Those in struggling marriages who start thinking about divorce often have a lot of questions about the process. Most people have heard stories about divorce turning ugly that involve highly-skewed outcomes and financial hardship. Concern about the monetary impact of divorce is a frequently cited reason for people to stay in unhappy marriages.
In reality, people have two primary options in most divorce scenarios. They can either reach an agreement with their spouse regarding the division of their property or they can go to court and have a judge apply the Florida equitable distribution rules to their marital estate. When couples litigate, the judge will have the final say in what assets each spouse keeps.
Equitable division aims to reach a fair outcome
The idea behind equitable distribution is that both spouses should receive what is reasonable and fair given the circumstances of the marriage and of each spouse. Judges need to consider numerous details about the marital relationship and each spouse when deciding what would be fair. How much each spouse has earned and will earn in the future can be a major consideration, as are the unpaid contributions each spouse has made to the household. The health of both parties and their separate property, as well as the length of the marriage, can all influence what would be fair for a specific family.

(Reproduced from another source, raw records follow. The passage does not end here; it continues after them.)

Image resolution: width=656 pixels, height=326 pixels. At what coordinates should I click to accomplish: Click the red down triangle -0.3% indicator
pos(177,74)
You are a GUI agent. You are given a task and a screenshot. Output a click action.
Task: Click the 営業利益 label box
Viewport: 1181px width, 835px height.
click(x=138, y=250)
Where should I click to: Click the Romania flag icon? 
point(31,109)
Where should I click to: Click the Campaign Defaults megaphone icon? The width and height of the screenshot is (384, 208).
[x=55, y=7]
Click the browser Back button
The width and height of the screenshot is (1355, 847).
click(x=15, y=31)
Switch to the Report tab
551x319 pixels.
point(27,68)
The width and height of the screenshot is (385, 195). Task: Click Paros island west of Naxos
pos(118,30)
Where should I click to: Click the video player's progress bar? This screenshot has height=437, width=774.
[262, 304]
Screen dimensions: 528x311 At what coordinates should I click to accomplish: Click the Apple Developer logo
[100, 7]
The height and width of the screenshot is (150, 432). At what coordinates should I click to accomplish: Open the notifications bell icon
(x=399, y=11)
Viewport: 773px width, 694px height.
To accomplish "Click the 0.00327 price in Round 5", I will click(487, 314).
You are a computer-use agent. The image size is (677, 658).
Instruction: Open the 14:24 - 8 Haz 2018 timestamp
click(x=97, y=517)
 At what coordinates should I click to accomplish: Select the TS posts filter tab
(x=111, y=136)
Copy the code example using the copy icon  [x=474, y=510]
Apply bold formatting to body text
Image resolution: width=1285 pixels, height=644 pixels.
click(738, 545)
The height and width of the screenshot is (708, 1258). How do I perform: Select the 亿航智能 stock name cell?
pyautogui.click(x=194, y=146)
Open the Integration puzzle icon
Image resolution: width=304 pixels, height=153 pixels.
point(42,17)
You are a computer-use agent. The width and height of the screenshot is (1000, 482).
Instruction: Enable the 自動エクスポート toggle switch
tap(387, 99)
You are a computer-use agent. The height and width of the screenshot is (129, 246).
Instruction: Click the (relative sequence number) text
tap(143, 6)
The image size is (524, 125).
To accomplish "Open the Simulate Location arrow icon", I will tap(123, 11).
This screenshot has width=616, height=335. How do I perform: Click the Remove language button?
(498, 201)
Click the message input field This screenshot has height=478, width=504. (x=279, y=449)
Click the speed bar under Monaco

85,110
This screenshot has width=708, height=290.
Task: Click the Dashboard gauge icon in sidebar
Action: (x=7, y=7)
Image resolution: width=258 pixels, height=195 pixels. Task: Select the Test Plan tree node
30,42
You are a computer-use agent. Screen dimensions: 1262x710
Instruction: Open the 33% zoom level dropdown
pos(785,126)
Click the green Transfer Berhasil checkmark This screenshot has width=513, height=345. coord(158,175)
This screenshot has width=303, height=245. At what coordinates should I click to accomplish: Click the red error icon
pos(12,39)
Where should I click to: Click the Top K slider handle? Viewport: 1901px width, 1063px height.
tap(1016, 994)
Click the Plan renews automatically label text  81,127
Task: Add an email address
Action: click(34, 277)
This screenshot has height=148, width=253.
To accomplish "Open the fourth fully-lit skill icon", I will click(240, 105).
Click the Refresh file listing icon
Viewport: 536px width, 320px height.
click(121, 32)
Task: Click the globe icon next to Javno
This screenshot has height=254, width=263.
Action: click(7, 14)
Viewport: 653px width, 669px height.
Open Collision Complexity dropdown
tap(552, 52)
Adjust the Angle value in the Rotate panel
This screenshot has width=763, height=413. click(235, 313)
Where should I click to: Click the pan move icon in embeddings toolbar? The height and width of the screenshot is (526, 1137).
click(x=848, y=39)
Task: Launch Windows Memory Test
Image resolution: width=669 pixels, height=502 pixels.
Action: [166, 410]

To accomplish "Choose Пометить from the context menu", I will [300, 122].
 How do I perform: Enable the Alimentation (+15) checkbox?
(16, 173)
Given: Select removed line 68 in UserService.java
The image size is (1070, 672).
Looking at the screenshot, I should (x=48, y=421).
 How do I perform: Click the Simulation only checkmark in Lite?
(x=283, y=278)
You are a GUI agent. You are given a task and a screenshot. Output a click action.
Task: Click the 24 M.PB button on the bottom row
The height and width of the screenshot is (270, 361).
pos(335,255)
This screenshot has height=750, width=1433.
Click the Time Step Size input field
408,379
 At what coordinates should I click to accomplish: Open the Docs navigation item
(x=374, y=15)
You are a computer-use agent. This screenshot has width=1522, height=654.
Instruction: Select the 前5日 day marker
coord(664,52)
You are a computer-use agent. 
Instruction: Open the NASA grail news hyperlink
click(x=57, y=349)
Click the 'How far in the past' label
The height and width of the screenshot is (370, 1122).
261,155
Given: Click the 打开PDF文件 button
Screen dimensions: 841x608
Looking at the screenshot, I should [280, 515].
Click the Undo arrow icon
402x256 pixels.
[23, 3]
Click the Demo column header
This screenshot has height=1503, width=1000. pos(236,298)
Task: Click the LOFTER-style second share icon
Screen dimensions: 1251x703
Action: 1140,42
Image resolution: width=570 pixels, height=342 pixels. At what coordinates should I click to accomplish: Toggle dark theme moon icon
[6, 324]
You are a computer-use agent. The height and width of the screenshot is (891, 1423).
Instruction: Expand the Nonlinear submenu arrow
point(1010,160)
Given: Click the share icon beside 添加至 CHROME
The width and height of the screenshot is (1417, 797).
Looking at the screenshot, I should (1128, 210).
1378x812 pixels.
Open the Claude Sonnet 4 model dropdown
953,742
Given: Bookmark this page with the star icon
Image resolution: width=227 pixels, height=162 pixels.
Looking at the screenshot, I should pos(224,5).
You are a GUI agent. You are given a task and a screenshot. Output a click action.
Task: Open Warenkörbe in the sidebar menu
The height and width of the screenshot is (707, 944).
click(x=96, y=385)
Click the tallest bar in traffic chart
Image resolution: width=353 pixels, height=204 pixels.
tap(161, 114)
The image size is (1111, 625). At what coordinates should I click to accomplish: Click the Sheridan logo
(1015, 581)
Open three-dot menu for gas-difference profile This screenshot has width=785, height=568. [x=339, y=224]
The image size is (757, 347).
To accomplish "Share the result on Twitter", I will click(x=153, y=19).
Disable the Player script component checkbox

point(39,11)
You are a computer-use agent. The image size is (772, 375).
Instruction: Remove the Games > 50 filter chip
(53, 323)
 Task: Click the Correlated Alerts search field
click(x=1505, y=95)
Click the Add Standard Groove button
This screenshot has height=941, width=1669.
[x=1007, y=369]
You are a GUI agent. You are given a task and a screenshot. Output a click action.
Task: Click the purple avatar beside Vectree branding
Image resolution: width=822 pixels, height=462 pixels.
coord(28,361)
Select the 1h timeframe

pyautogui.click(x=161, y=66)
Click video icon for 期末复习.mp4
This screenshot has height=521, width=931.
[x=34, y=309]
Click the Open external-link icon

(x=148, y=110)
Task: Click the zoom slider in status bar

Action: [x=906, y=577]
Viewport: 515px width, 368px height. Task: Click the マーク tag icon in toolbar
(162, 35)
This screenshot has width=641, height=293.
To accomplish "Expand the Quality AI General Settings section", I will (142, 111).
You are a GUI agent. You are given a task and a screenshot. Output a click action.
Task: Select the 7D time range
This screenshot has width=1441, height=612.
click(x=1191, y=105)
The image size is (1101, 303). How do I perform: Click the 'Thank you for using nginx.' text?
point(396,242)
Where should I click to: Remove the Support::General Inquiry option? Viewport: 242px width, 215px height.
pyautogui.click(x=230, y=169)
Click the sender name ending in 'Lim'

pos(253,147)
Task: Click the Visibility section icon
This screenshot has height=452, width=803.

Judges can assign more marital property to one spouse than the other. They can also make decisions regarding shared debts. They can order the sale of certain assets so that the spouses can split the proceeds. Even resources that are solely in the name of one spouse, like retirement accounts or vehicle titles, could be part of the marital estate and subject to division.
There is little certainty in litigated property division proceedings, as judges will have their own idea about what is fair. Particularly when someone feels very strongly about achieving a specific outcome or retaining certain assets, it may be necessary to negotiate a settlement and file an uncontested divorce instead of leaving major determinations to the discretion of a family law judge.
Learning more about state statutes as they apply to divorce proceedings can help people know what to expect and how to proceed when contemplating divorce in Florida.